Rheumatoid arthritis (RA) is an autoimmune disease affecting approximately 1% of people in the developed world (Gibofsky, 2014). It is characterized by joint inflammation, T cell infiltration of the synovium, synovial hyperplasia, neoangiogenesis, involvement of many catabolic cytokines, and progressive destruction of articular cartilage and bone (Mellado et al., 2015). Multiple pro-inflammatory cytokines such as TNF-α, IL-6 involved in RA contribute to the proliferation of synovial tissue and joint erosion and several observations indicate that adipokines affect tissues and cells involved in RA, including synovium, cartilage, bone, and immune cells (Venkatesha et al., 2015). Although the pathogenesis of this disease is poorly understood, accumulating evidence indicates that fibroblast-like synoviocytes (FLS) are important players in all aspects of the pathogenesis of RA (Bartok and Firestein, 2010).

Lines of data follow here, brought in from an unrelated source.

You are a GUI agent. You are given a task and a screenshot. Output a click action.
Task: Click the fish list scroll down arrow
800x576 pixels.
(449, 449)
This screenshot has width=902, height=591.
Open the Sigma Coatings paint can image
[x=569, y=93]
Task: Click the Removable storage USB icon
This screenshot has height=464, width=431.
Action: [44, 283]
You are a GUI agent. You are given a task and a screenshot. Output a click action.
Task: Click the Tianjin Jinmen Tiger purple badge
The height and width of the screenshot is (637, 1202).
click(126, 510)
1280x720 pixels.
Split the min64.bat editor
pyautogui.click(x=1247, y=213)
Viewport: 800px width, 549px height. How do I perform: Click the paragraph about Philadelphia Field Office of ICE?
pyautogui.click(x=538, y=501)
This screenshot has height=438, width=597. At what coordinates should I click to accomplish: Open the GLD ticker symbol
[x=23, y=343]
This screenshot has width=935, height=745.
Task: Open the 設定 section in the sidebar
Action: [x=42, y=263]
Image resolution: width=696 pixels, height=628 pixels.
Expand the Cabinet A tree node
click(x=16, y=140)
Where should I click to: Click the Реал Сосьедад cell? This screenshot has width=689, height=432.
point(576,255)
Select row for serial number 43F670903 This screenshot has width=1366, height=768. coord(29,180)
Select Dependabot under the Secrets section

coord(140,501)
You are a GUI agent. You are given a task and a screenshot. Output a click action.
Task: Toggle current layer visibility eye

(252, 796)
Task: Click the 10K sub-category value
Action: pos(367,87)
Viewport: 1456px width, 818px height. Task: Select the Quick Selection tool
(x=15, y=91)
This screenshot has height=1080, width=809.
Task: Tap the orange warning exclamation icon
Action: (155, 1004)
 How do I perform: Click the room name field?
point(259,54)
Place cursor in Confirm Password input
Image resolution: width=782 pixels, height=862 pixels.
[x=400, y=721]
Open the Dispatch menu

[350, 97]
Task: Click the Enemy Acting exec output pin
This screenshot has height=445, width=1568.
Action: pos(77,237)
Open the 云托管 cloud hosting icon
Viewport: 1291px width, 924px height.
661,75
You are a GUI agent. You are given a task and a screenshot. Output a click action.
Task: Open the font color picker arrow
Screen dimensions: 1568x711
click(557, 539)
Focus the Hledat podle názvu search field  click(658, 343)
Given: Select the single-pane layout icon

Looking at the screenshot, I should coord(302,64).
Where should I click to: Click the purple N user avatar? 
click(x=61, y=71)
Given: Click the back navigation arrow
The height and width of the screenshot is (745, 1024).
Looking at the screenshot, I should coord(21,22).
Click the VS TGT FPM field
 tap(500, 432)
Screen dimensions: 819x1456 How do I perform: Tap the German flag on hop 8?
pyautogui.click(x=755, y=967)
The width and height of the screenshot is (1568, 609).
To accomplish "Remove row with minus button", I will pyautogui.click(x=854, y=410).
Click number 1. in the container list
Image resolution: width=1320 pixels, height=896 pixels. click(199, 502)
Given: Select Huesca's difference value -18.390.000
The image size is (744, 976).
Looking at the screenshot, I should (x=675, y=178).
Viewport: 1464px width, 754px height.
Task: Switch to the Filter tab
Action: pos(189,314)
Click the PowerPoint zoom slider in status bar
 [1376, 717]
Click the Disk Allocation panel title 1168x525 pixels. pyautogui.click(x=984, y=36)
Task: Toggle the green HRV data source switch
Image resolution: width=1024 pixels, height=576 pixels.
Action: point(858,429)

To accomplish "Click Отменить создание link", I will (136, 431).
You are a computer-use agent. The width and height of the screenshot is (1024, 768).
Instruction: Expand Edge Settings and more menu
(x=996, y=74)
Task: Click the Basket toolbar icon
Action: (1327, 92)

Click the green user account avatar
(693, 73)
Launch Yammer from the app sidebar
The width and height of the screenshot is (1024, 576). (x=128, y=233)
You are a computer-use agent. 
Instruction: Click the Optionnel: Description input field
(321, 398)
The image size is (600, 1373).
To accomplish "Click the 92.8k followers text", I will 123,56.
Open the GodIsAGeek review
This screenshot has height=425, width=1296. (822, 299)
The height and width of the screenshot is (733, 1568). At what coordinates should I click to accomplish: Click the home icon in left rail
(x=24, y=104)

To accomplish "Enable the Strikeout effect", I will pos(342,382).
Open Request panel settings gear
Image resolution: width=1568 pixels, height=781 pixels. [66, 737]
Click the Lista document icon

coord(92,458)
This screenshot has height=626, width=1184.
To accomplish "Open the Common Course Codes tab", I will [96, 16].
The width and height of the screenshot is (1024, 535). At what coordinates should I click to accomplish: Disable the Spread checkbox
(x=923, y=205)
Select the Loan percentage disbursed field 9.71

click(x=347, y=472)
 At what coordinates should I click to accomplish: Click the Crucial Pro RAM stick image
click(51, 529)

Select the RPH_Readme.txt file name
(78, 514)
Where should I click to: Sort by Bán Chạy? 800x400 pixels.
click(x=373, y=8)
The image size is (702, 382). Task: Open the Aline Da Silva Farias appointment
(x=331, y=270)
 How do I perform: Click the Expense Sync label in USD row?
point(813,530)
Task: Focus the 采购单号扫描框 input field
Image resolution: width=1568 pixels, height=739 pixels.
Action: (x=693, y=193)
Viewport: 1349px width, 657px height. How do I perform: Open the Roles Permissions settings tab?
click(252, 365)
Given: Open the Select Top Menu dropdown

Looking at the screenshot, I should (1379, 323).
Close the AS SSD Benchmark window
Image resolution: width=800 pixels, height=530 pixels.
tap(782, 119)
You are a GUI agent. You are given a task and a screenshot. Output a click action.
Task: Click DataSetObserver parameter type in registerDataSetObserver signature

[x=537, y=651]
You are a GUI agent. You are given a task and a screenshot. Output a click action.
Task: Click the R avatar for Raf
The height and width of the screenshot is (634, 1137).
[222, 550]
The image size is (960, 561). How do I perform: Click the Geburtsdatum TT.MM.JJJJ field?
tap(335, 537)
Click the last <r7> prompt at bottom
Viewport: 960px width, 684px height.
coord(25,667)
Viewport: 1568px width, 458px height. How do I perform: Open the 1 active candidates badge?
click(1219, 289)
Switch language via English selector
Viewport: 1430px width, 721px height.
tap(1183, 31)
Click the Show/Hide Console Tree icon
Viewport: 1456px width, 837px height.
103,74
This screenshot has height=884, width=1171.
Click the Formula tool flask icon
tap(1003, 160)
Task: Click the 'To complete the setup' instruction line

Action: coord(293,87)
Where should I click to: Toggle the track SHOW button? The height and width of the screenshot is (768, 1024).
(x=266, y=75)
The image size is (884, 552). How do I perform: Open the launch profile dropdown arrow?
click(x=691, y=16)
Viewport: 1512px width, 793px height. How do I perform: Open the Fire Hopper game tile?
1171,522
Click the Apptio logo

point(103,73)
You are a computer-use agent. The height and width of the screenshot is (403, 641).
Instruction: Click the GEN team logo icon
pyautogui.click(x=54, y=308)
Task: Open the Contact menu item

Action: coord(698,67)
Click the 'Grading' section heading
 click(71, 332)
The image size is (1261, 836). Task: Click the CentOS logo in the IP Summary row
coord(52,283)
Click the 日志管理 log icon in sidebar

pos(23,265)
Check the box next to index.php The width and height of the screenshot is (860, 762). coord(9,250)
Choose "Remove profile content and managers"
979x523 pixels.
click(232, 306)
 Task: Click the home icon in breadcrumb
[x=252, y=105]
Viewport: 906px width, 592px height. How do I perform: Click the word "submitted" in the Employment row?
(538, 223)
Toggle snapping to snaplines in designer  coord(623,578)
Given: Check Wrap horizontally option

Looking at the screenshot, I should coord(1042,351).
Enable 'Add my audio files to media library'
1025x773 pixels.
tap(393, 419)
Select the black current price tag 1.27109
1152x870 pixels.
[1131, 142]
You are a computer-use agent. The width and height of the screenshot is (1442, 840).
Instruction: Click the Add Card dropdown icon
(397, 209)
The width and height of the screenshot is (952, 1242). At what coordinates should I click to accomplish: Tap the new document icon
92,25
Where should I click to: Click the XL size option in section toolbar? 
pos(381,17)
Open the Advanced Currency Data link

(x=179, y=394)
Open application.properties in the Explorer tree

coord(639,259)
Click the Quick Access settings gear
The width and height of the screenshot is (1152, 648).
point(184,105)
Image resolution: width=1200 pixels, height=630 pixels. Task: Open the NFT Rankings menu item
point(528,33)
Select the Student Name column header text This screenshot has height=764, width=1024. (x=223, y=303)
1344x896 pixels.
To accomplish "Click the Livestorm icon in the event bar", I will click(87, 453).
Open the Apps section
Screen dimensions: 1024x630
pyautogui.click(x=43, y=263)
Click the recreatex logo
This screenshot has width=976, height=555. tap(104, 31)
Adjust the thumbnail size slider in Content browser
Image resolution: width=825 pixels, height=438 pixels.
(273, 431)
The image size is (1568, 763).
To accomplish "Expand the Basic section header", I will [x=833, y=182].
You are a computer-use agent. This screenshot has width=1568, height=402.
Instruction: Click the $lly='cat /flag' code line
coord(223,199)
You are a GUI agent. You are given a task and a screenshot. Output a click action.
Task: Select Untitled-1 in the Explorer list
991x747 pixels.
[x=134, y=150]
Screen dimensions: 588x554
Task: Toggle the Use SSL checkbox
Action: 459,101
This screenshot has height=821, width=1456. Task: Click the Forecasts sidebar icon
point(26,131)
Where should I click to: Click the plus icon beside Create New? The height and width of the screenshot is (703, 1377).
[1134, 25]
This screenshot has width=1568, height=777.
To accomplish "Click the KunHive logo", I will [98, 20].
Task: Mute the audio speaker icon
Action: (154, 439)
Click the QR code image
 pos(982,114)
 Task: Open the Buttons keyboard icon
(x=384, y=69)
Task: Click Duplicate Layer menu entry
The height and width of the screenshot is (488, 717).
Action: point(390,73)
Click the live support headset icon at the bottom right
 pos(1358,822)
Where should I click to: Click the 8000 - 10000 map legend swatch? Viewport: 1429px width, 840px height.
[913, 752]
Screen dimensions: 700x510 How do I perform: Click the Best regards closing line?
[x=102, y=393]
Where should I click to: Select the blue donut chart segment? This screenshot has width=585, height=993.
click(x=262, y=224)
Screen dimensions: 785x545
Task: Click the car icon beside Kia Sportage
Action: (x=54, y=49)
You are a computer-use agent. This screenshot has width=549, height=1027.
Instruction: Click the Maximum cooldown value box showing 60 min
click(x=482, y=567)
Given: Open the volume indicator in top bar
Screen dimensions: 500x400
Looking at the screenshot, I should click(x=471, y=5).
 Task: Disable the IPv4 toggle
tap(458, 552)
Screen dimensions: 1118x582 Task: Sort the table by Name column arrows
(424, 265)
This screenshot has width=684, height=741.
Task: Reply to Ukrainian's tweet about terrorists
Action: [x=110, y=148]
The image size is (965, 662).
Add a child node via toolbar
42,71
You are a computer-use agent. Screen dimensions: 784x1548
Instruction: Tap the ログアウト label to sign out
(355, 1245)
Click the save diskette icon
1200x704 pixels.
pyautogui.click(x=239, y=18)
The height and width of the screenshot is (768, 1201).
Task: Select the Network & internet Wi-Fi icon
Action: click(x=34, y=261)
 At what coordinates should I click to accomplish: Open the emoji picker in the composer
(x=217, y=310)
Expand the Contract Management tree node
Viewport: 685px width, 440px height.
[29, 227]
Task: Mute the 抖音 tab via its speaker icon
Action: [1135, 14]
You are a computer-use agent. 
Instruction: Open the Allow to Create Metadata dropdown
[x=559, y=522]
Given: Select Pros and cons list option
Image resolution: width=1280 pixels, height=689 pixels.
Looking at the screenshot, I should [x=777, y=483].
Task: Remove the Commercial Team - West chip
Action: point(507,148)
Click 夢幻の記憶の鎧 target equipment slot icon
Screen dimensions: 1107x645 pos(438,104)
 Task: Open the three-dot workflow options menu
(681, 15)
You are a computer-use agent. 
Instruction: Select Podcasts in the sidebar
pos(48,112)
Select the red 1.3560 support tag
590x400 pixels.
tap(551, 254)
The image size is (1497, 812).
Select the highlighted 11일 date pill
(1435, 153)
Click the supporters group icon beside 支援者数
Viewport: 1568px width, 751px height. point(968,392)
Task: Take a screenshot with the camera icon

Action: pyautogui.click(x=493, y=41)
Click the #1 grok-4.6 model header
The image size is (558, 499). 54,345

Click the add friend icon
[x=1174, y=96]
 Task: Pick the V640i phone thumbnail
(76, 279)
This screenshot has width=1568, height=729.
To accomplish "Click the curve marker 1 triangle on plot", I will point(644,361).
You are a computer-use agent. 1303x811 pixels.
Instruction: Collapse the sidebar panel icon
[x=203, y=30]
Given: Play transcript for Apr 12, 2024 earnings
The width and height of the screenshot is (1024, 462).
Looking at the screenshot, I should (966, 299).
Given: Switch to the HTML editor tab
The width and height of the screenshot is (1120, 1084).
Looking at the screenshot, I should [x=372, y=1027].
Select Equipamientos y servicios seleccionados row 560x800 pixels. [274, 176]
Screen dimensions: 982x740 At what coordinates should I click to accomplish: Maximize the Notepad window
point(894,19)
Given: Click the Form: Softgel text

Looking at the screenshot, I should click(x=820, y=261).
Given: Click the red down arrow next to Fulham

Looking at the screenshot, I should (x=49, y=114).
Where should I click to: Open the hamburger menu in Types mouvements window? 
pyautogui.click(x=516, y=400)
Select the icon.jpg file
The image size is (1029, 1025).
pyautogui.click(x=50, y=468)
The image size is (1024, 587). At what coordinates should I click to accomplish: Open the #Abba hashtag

It is well known that CCN proteins are involved in bone homeostasis and that they participate to the cascade of cytokines upon inflammation in fibroblasts of inflamed synovial tissue, osteoclasts and chondrocytes (Jun and Lau, 2011, Chen and Lau, 2009). Therefore, they are likely candidates to contribute to the pathogenesis of RA. Of note, a recent study has demonstrated that cysteine rich 61 (Cyr61, CCN1) play a pivotal role in the pathogenesis of RA (Quan et al., 2011).

Cyr61 is a product of an immediate early gene and functions in regulating cell adhesion and inducing cell migration (Lin et al., 2012). Previously studies demonstrated that the expression of Cyr61, a secreted extracellular matrix (ECM) protein produced by FLS, is stimulated by interleukin-17 (IL-17), and the overexpressed Cyr61 in turn acts to promote FLS proliferation, thus contributing to the hyperplasia of synovial lining cells (Lin et al., 2012, Jie et al., 2015, Zhang et al., 2009). Novel results suggest that in patients with RA, overexpressed Cyr61 is an important mediator in this malicious cycle. In addition, emerging findings picture CCN1 as a putative pro-inflammatory molecule that is able to affect inflammatory responses (Lobel et al., 2012). In addition, Cyr61 regulates a pro-inflammatory genetic program in murine macrophages and could highly induce the expression of cytokines (TNF-α, IL-1α, IL-1β, IL-6 and IL-12β), chemokines (MIP-1α, MCP3, GROa/b and IP10), regulators of oxidative stress and complement (iNOS and C3) and downregulates specific receptors (TLR4 and IL-10Rβ) and anti-inflammatory factors (TGF-β) (Bai et al., 2010, Kular et al., 2011). Collectively, these data suggested that exploring the mechanisms underlying the dysregulation of Cyr61 expression may play a pivotal role in the molecular pathogenesis of RA. In the present review we provide a brief overview of the molecular properties of Cyr61, discuss the Cyr61 involved in signaling pathway, and the therapeutic potential of modulating the Cyr61 in RA.